Searching packets within a time range for diagnostic testing

Index data that is created at the time of capture is used to produce a packet capture (pcap) file that contains the packets that match the specified time range and packet metadata information.

Restriction: These searches are for diagnostics purposes only. Manual cleanup is required to avoid filling the extraction partition.

Procedure

  1. In the QRadar® Packet Capture menu bar, click Search to open the Search Request window.
  2. Click New to create a search.
  3. In the Select nodes section, select the interface for the captured traffic that you want to search.

    If you have a single interface configuration, it is automatically selected.

    If no group is selected, the search request automatically goes to all groups and nodes in the cluster.

  4. In the SearchName field, type a name for the search.
  5. Specify the begin time and the end time for the search criteria.

    The begin time is auto-populated to be 4 minutes prior to the current UTC time, and the end time is the current UTC time. You can edit both fields.

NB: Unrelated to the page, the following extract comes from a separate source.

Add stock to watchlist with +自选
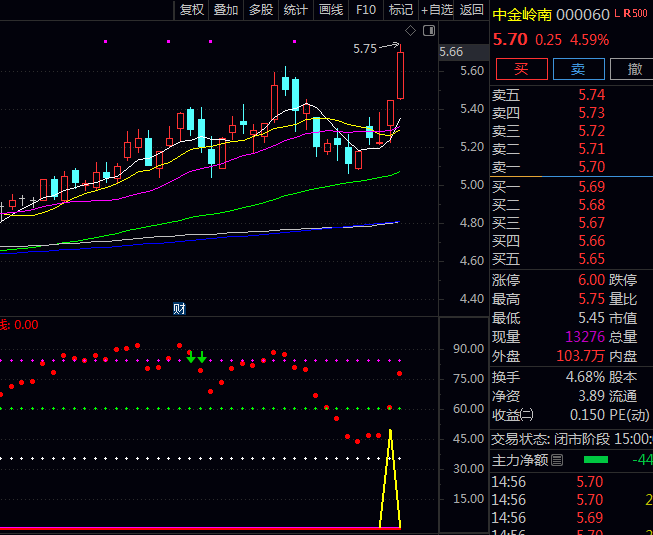This screenshot has width=653, height=535. click(437, 10)
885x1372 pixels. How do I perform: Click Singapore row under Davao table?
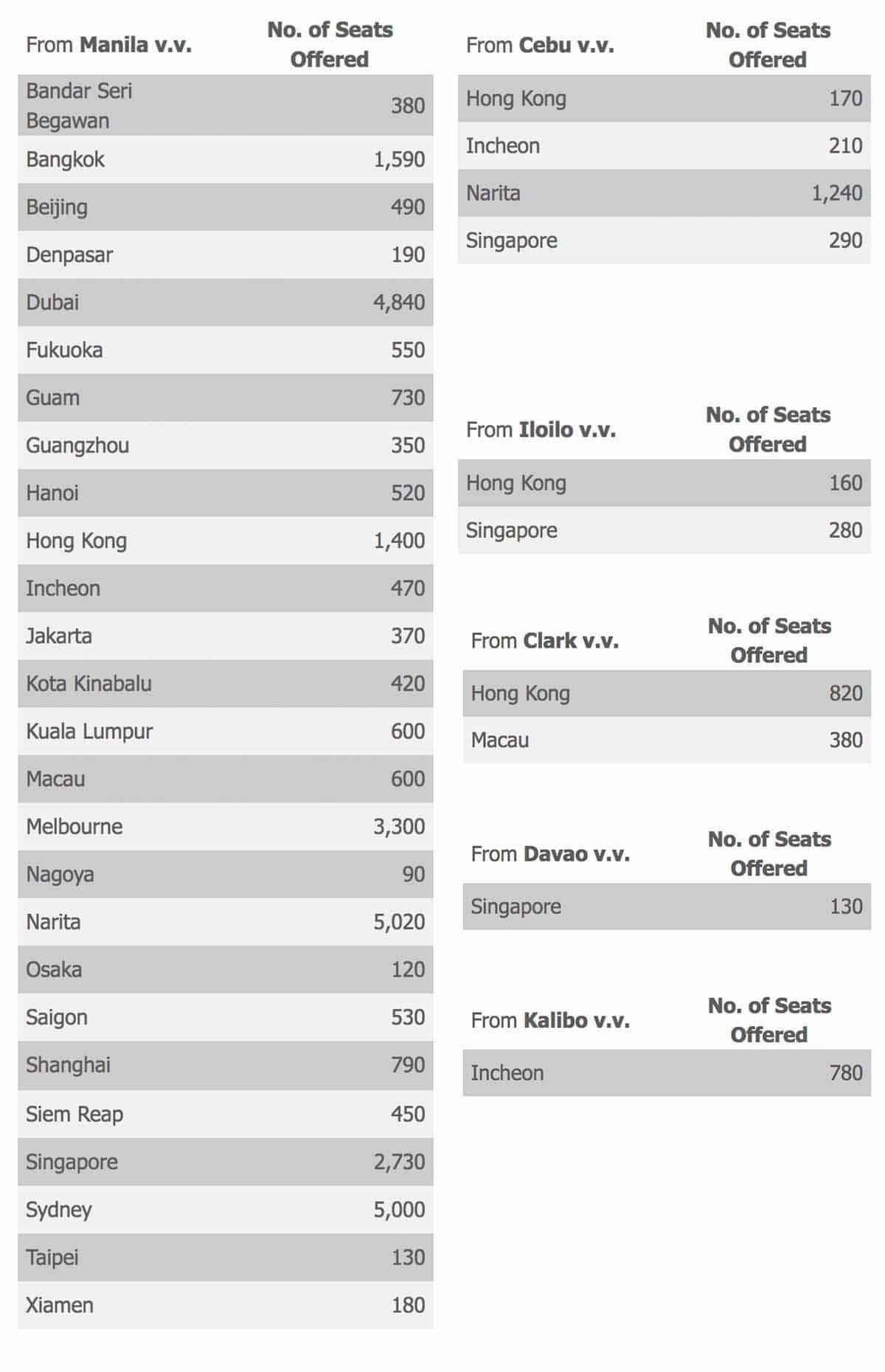(666, 907)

  6. In the Search Filter field, specify the search filter as either BPF, log text, or both.
    • To specify a BPF filter, type bpf followed by a valid BPF packet filter.
    • To specify a text filter, type text followed by the text search string.
    • If a search string has both BPF and text strings, you must specify the BPF filter first.
    • If the filter is not specified as either a BPF or text string, the system assumes it is a BPF filter.
    The following examples are valid search strings:
    bpf port 80 text hello
    ip host 192.168.0.1
    tcp or udp text hello
    port 80 text hello
    text hello
    The following examples are invalid search strings:
    Hello
    text hello port 80
    bpf hello

    For more information about building BPF filter expressions, see Berkeley packet filters.

  7. In the MaxPacketCount field, specify the number of packets to extract.

    The default maximum number of packets to extract is 10,000. If you change the number to 0, all packets that match the timeline and filter are extracted.

  8. Click Create Search to start the search.

Completed searches

This tab shows all the completed and canceled searches.

  1. Click on the name of the search to open the stream view for in-depth analysis.
  2. To delete an individual search, click the delete icon next to the search name.
  3. To delete all searches, click the Delete All Searches button.
    This deletes all searches across all nodes of all selected groups. This action is not reversible.

In progress searches

  1. To cancel a search in progress, click on the X beside the search.

    The search is stopped. You can delete it on the Completed tab.

  2. In the Action column of the search page, use the Chunking option to split search requests into smaller data segments so that you can access data while the entire search request is still running. You request a search by first specifying the PCAP file number, and then clicking Download PCAP File.

    Data segments are 128MB, and the last data segment can be any size smaller than 128MB.

  3. To see the state of the search queue, view the Search request queue.
  4. To see a history of all completed searches, view the Request log.
  5. Clean up manual searches to ensure sufficient space for forensics recovery processes:
    1. Log in as root.

      username: root

      password: P@ck3t08..

    2. Run the following command:

      rm -r /extraction/<name_of_search>

      The <name_of_search> variable is the name column on the Completed Searches page.